Depuis une dizaine de minutes déjà.
Elle me dévore du regard. Elle m'adule. Elle ne se rend pas compte.
Ca fait déjà presqu'un mois qu'elle n'a plus peur de moi. Cela fait presqu'un mois que je constate avec horreur que ma poupée n'est plus amusante. J'en frémis, devrais-je en rire ? Mon jeu prend une nouvelle tournure. Je ne sais plus comment réagir. Est-ce que cela me plait vraiment ?
Je ne sais pas ce que je préfère. Je ne supportais pas ces gémissements incessants, séquelles de mon emprise, et maintenant, son adoration me dérange. Dois-je m'estimer heureuse d'avoir un souffre-douleur consentant ou dois-je pleurer car mon jouet préféré a perdu toute sa saveur ?
Lenalee est fière, elle est forte, elle se doit d'être solide. Elle n'est pas cette petite chose insignifiante, cette petite asiatique qui gémissait, à peine extirpée d'un rêve sordide, cette petite gamine tremblant, serrant ses genoux contre sa poitrine, position fœtale, pour se protéger de l'avenir. Elle n'est pas non plus cette victime vibrant de cette vénération abjecte, les yeux brillant, imitant mes gestes comme un bambin, voulant se faire apprécier.
Non. Lenalee… Ma poupée est forte. Belle. Mystérieuse. Sinon, mon jouet n'a plus raison d'être, il perd son intérêt, son âme.
Et là, je la vois. Je l'observe, j'observe la ligne de ses hanches, descendant mon regard jusqu'à ses jambes où j'ai arraché son innocence. D'une certaine manière, je m'en veux de lui avoir fait tant de mal, de lui avoir infligé cette douleur. Ma poupée doit être la plus belle babiole au monde, pas une vulgaire marionnette déformée par la souffrance.

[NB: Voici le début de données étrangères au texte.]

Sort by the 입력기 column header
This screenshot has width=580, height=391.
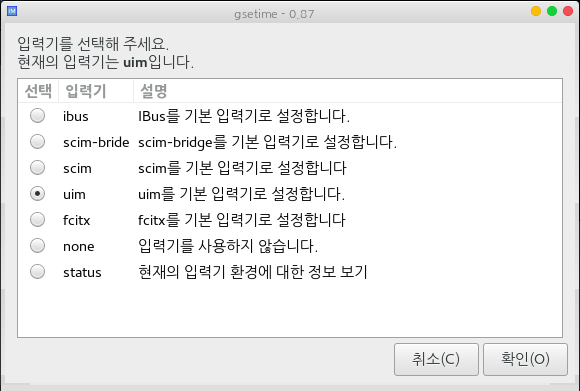click(x=96, y=91)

Je me souviens du regard qu'elle m'avait lancé. Un regard de haine. Un regard authentique, beau, sincère, rempli de toute l'animosité du monde. Elle se mordait la lèvre inférieure pour ne pas hurler, croquant si fort sa chair qu'elle en saigna. Elle avait du être soulagée d'une certaine manière, de pouvoir concentrer son esprit sur autre chose que la douleur lancinante de ses jambes, de ce châtiment immoral, de cette sensation de perdre une partie de soi. Sentant l'odeur de métal couler sur les lèvres, je m'étais approchée, doucement, posant mon index sur la plaie, attirée pas le pourpre qui s'en écoulait. Elle m'avait mordu. Violemment. J'en ai rit, retirant vivement mon doigt, nos sangs se mélangeant légèrement.
Ca c'était Lenalee. Même au fond du gouffre, elle cherchait à se défendre.
D'une certaine manière, je l'admirais. J'admirais une exorciste. Une humaine.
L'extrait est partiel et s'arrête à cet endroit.